• _Document excerpt_:
[Start of section]

Today the UK government has announced the awardees of the Turing AI Acceleration Fellowships. The 15 Fellows, whose projects encompass a spectrum of AI innovations across science and engineering, will benefit from £20 million of government funding in a bid to “equip the next generation of Alan Turings with the tools that will keep the UK at the forefront of this remarkable technological innovation,” says Science Minister Amanda Solloway.
WHY IT MATTERS
The Fellowships are intended to provide elected Fellows with the necessary resources to accelerate the research and development of their innovative AI projects, in order to scale market uptake, address some of today’s most pressing challenges and cement the UK’s position as a world-leader in AI.
The scheme is funded jointly by Engineering and Physical Sciences Research Council (EPSRC) on behalf of UK Research and Innovation (UKRI), The Alan Turing Institute, Department for Business, Energy and Industrial Strategy (BEIS) and the Office for Artificial Intelligence.

[End of section]

• _Data extracts_:
[Start of section]

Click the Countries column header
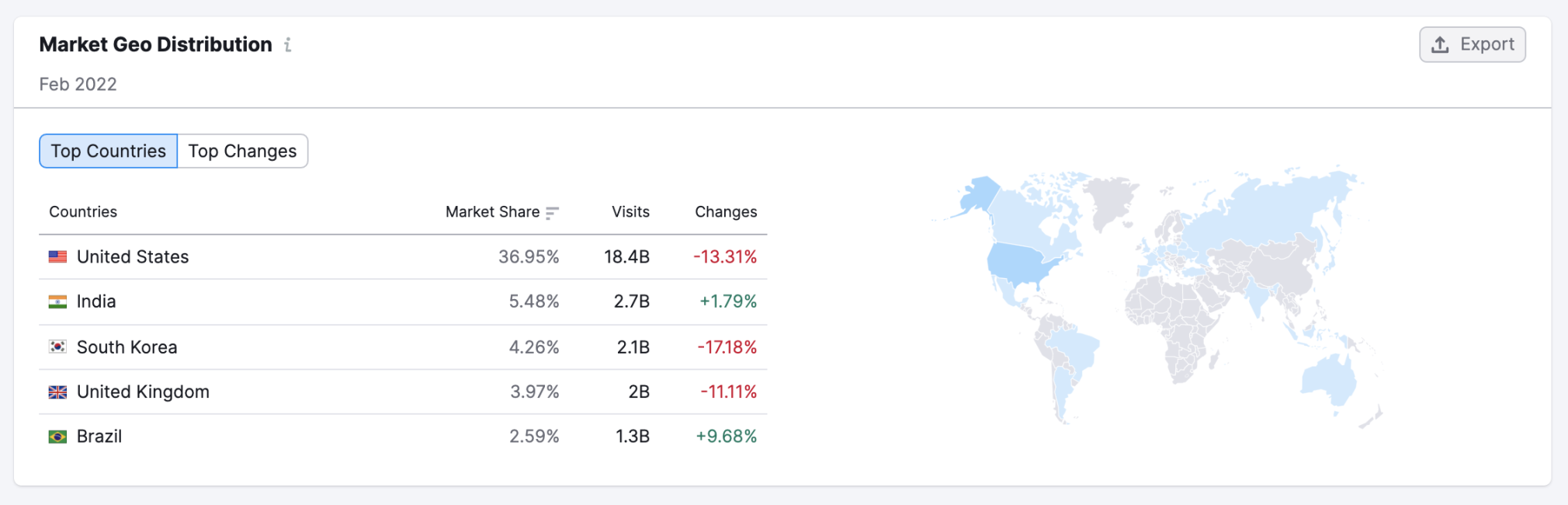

[End of section]
[Start of section]

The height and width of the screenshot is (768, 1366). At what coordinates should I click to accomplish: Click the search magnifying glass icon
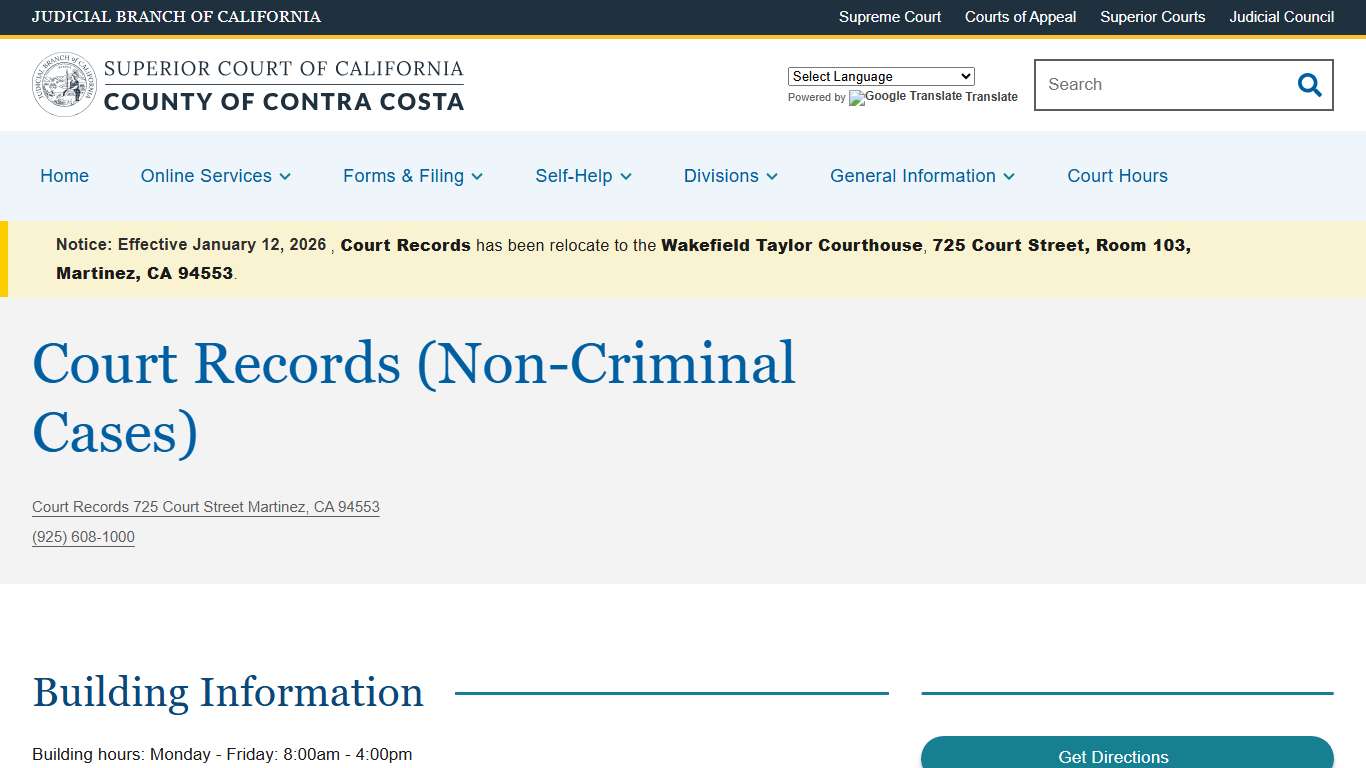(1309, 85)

[End of section]

• _The task_: Write a continuation of the article on the Turing AI Acceleration Fellowships, starting after its last sentence. The records were taken from a separate source.

• _Written answer_:
The 15 Fellows will be funded for five years and will join the five Turing AI Fellows that were announced in 2019 and the winners of the Turing AI World-Leading Researcher Fellowships, to be announced in 2021. They include Prof. Christopher Yao, who will use a combination of AI and genomics to anticipate the development of cancers before they are fully formed, potentially informing personalised care plans and enabling earlier and more effective treatment.
The full list of Fellows is as follows:
- Professor Damien Coyle, University of Ulster – AI for Intelligent Neurotechnology and Human-Machine Symbiosis
- Dr Jeff Dalton, University of Glasgow – Neural Conversational Information Seeking Assistant
- Dr Theo Damoulas, University of Warwick – Machine Learning Foundations of Digital Twins
- Professor Aldo Faisal, Imperial College – Reinforcement Learning for Healthcare
- Professor Yulan He, University of Warwick – Event-Centric Framework for Natural Language Understanding
- Dr Jose Miguel Hernandez Lobato, University of Cambridge – Machine Learning for Molecular Design
- Dr Antonio Hurtado, University of Strathclyde – PHOTONics for Ultrafast Artificial Intelligence
- Dr Per Lehre, University of Birmingham – Rigorous Time-Complexity Analysis of Co-evolutionary Algorithms
- Professor Giovanni Montana, University of Warwick – Advancing Multi-Agent Deep Reinforcement Learning for Sequential Decision Making in Real-World Applications
- Dr Christopher Nemeth, Lancaster University: Probabilistic Algorithms for Scalable and Computable Approaches to Learning (PASCAL)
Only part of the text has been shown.